We’ve all seen clumsy-looking websites where the art and copy fail to mesh. The text hides an important piece of an image, the visual styles clash or the composition just seems imbalanced.
But Salesforce appears to be on the cusp of an automated remedy. In a study of 20,000 copyright-free images gathered from Unsplash, its UX research and design team found proprietary object-detection software could isolate and categorize subtle differences in media, vector graphics and formatted text.
This research could have broad application for the industry, said Sönke Rohde, a vice president who leads the team, particularly for companies and internal departments that do not have in-house graphic or UX designers.
“We can start amplifying the creative process,” Rohde said. “Instead of manually creating a set of design variations to run a multivariate test, or to do full-on personalization, you can leverage so-called generative design variations to transform the process.”
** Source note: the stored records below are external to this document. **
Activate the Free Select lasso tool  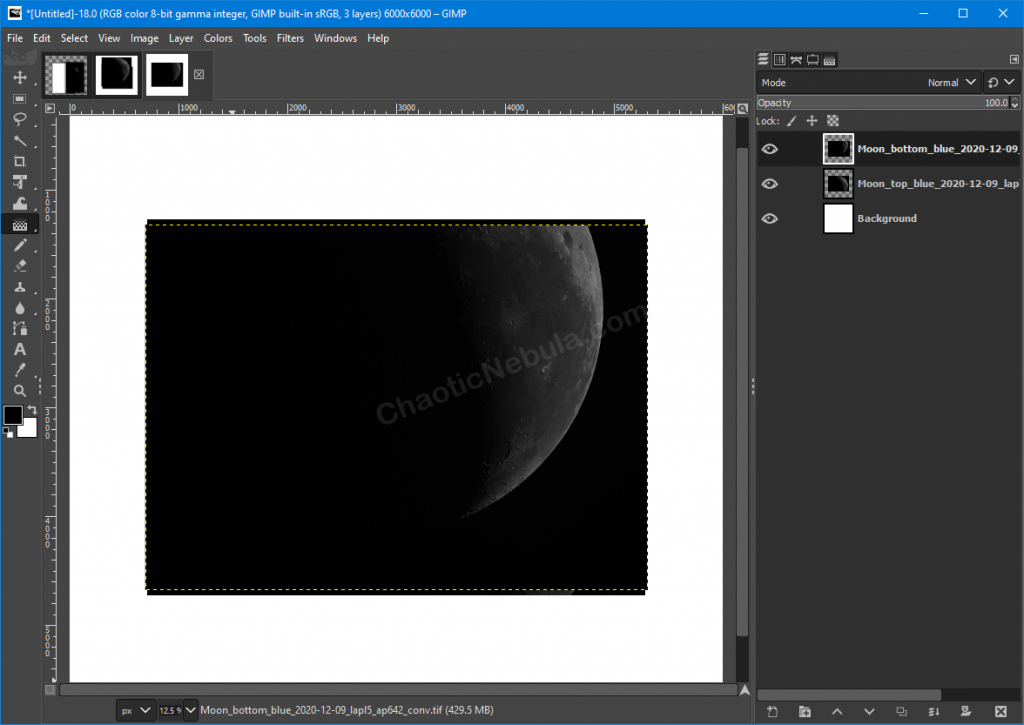(x=20, y=119)
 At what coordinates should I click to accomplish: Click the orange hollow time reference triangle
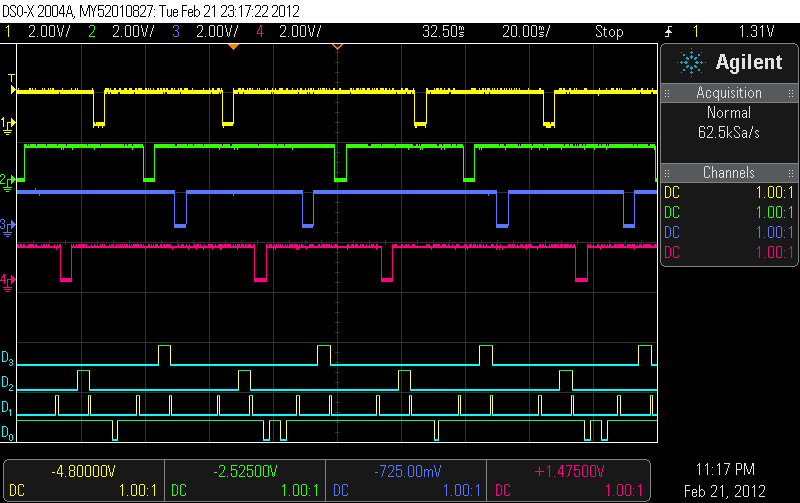[337, 46]
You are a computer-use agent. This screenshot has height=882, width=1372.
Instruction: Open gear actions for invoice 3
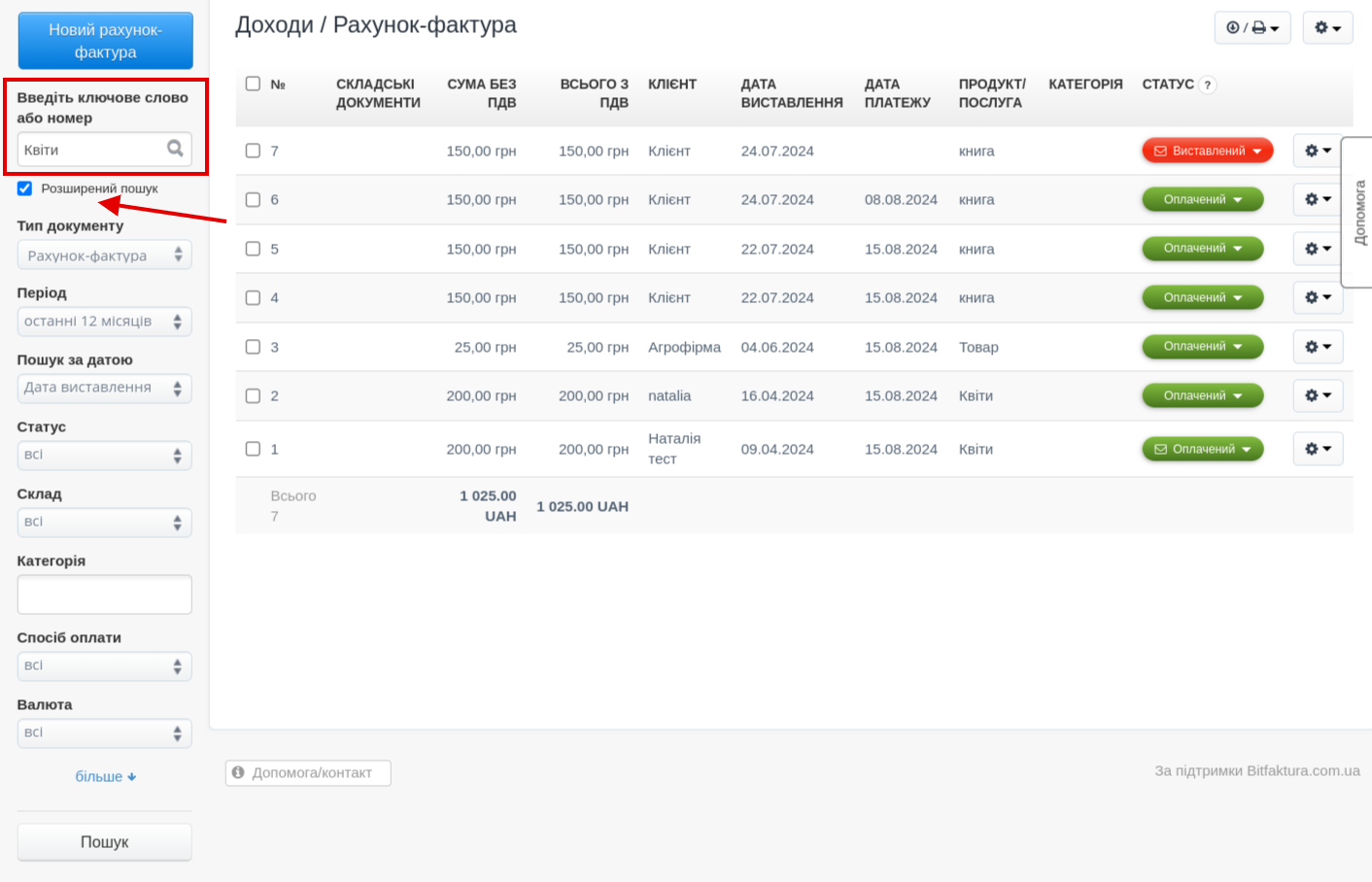(x=1317, y=347)
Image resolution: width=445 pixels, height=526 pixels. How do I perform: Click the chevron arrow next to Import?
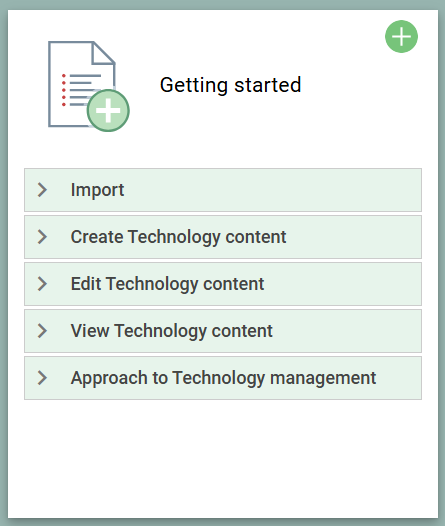pos(42,190)
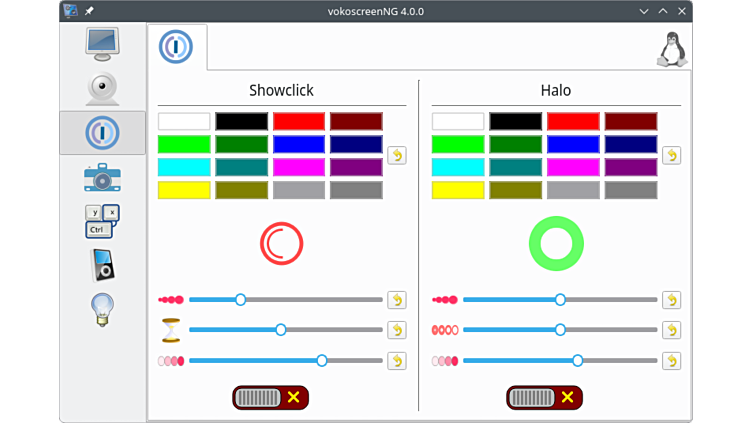Screen dimensions: 752x423
Task: Reset the Halo opacity slider
Action: tap(671, 360)
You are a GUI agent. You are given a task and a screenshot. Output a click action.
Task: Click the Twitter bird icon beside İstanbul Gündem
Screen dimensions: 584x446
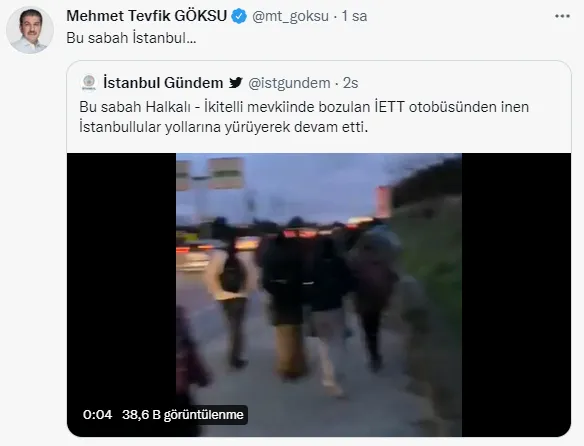[x=236, y=82]
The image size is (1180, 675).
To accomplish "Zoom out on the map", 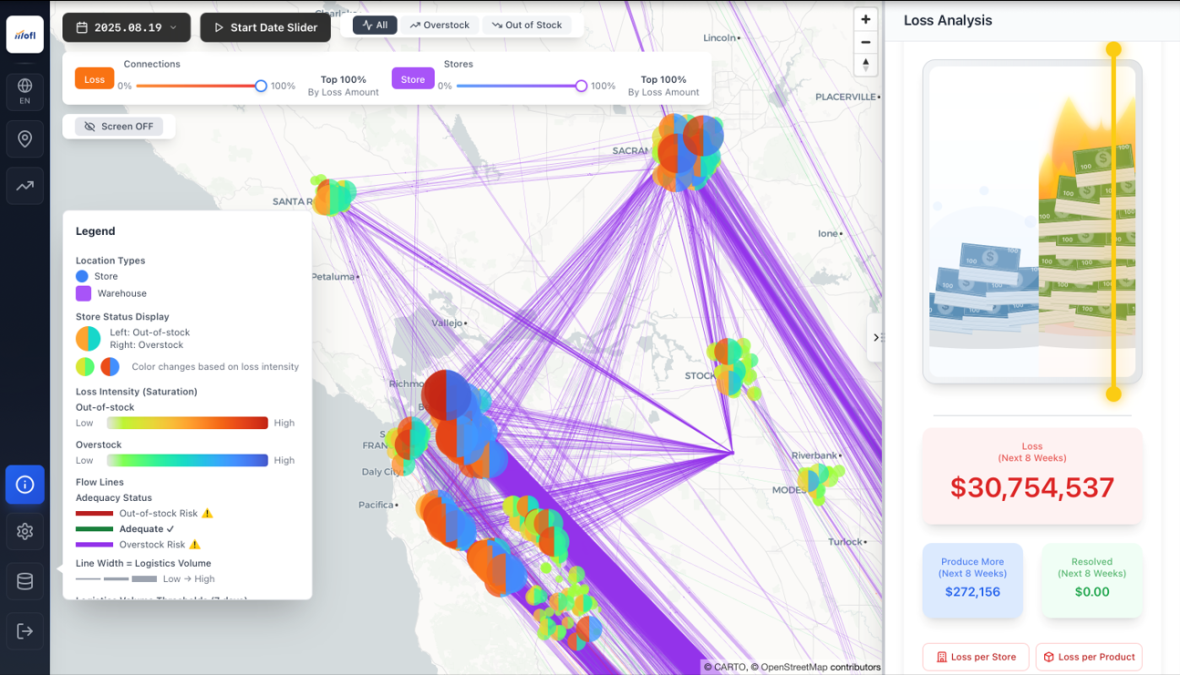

The authors of an internally published report, “Copyspace: Where to Write on Images,” suggest object-detection models could be combined with the deep-learning capabilities of Salesforce’s generative design system Einstein Designer to help companies render personalized email banners, hero pages and calls-to-action. Moreover, these assets could be customized to reflect brand identities, business goals and the expectations of particular users.
“A very common design treatment is to position content on top of an image,” Rhode said. “You might have a headline — you usually have a button with a call to action. And to automate the creation of these, you have to find the best place, or the best places, to put the content.”
* * *
This story is the first in Built In’s “Designer’s Playbook” series, which examines the most important emerging trends and skills for design and UX professionals in 2021.
A scene from a Tom & Jerry cartoon annotated by the Salesforce Design R&D team illustrates, in brief, how the technology works. When Tom grows outraged and throws a pair of billiard balls at Jerry’s face, the intrepid mouse hits them back with a baseball bat, lodging them squarely in the cat’s eye sockets. The scene ends with Tom getting knocked into a cold drink machine, where he is compacted and spit out in the shape of a soda bottle. Remember the lighthearted frivolity of cartoons of yore?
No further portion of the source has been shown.